>>>

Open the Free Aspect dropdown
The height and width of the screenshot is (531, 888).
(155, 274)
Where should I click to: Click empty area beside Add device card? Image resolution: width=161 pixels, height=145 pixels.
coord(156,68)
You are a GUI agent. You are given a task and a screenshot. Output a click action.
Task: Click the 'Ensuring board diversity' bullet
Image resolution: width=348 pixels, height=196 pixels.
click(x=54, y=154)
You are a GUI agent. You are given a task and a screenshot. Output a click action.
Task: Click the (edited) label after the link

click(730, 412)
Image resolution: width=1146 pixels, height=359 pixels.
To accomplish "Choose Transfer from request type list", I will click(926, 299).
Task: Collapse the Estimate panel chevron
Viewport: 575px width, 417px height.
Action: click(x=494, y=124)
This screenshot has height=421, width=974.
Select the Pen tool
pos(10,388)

<<<
>>>

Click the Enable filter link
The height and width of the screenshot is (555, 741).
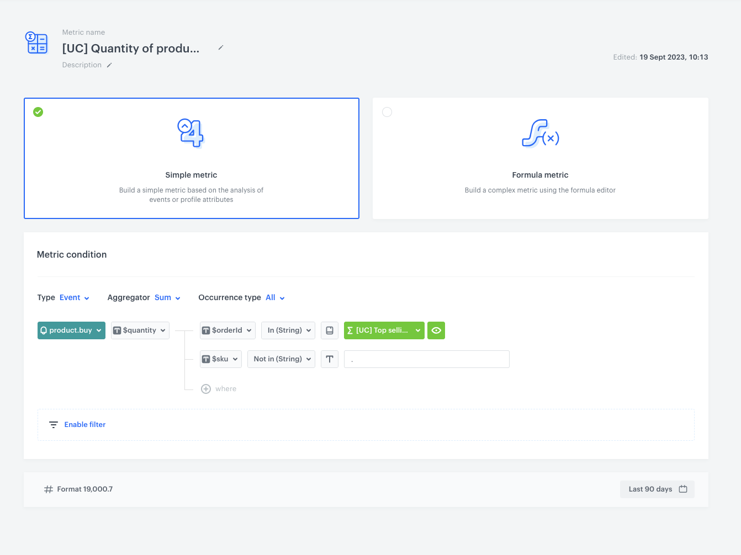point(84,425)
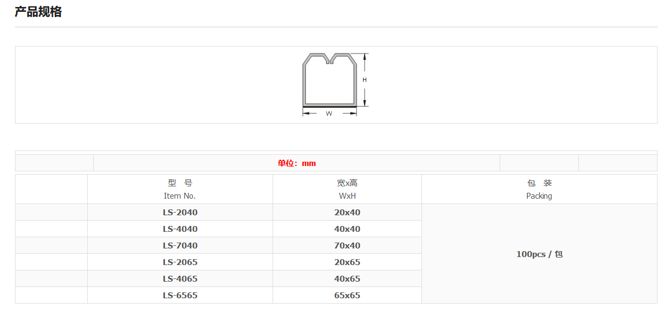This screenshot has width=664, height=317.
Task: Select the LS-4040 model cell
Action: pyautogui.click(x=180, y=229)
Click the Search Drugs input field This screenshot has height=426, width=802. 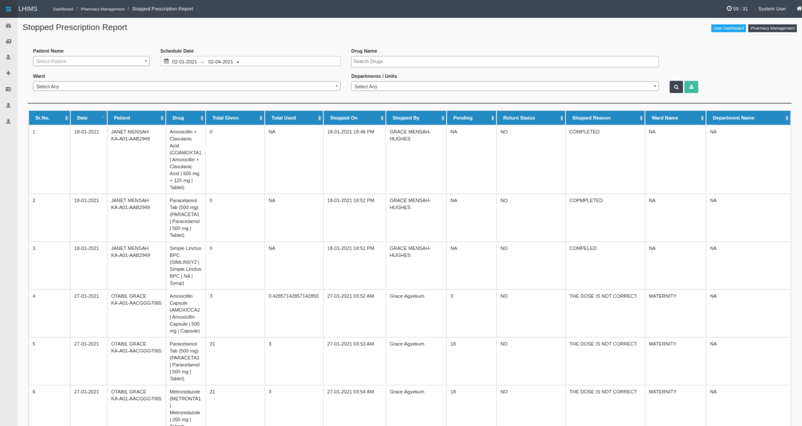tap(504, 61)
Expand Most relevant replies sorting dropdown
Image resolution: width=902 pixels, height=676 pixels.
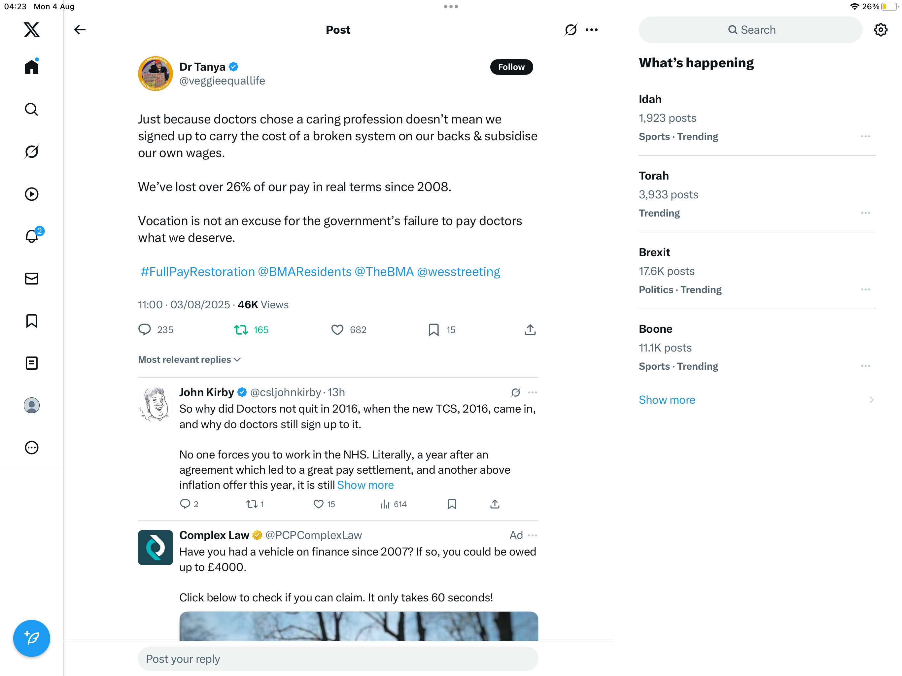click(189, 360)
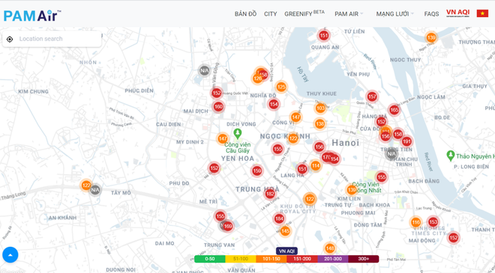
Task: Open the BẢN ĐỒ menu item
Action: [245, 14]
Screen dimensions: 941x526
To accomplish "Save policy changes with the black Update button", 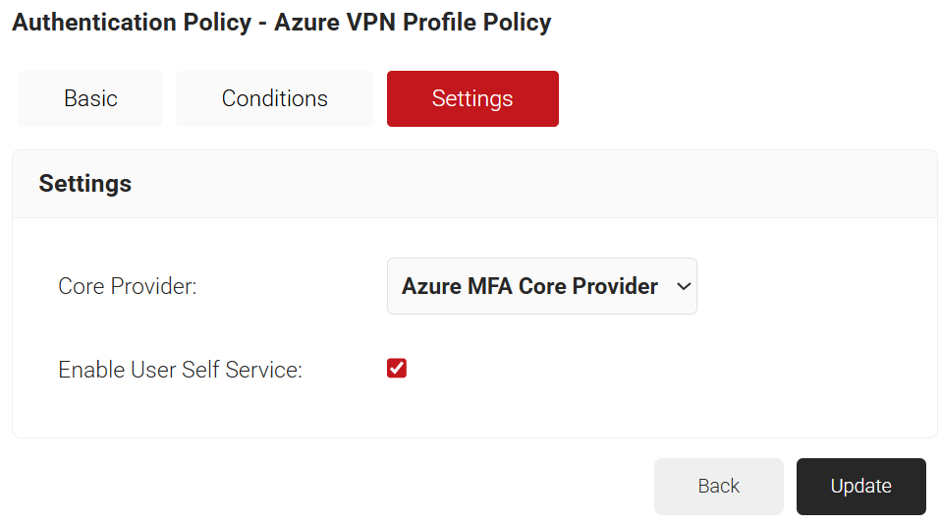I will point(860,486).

<<<

Exercise goal
Only the lines starting at the one that includes "Expand Most relevant replies sorting dropdown" and ending at the one that includes "Screen dimensions: 941x526" should be retyped, exactly, from the records above; no pictures.

Response for this exercise
Expand Most relevant replies sorting dropdown
Image resolution: width=902 pixels, height=676 pixels.
click(189, 360)
Task: Open the BẢN ĐỒ menu item
Action: [245, 14]
Screen dimensions: 941x526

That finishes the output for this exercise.